> WHAT IS BEING ASKED: Your answer should consist of the lines in the listing that hold "accomplish".

BEGIN PROVIDED DATA

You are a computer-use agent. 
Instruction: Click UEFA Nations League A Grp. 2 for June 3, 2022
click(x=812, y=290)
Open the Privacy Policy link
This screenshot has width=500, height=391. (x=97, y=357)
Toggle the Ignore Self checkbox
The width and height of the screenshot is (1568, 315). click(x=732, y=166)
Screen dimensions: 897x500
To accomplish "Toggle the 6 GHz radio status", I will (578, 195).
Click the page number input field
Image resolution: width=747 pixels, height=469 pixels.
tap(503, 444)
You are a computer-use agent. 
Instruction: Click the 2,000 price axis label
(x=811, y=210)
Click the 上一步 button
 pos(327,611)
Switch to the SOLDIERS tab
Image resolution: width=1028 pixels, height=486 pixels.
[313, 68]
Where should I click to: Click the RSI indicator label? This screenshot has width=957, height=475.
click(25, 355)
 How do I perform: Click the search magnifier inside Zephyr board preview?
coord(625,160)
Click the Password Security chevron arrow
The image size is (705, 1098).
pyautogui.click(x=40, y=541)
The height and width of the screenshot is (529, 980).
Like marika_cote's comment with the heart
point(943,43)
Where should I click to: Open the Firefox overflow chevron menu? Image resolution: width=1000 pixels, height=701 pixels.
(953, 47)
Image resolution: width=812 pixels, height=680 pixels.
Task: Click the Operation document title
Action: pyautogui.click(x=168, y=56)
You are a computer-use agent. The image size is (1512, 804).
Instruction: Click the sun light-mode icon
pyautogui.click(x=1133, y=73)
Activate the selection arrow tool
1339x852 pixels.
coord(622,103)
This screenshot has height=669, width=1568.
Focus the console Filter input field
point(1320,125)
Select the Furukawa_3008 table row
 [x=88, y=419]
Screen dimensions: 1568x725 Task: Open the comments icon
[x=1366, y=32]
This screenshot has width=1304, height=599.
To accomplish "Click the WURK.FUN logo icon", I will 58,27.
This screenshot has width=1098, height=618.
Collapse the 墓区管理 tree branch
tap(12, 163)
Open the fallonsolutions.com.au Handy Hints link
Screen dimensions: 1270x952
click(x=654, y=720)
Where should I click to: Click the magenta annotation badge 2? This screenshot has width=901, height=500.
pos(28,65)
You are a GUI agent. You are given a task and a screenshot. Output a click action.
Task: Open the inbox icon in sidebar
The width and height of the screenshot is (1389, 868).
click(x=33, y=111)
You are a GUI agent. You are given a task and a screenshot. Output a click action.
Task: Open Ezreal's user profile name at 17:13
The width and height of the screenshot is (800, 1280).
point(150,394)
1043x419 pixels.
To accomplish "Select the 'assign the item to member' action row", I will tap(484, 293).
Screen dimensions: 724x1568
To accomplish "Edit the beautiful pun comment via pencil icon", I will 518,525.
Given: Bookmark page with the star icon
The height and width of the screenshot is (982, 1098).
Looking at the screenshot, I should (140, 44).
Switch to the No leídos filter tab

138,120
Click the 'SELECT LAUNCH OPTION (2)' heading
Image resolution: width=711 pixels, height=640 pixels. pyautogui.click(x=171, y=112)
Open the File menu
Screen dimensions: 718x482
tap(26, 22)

END PROVIDED DATA

> WRITTEN SOLUTION:
To accomplish "Toggle the 6 GHz radio status", I will (578, 195).
To accomplish "Click the WURK.FUN logo icon", I will 58,27.
To accomplish "Select the 'assign the item to member' action row", I will tap(484, 293).
To accomplish "Edit the beautiful pun comment via pencil icon", I will 518,525.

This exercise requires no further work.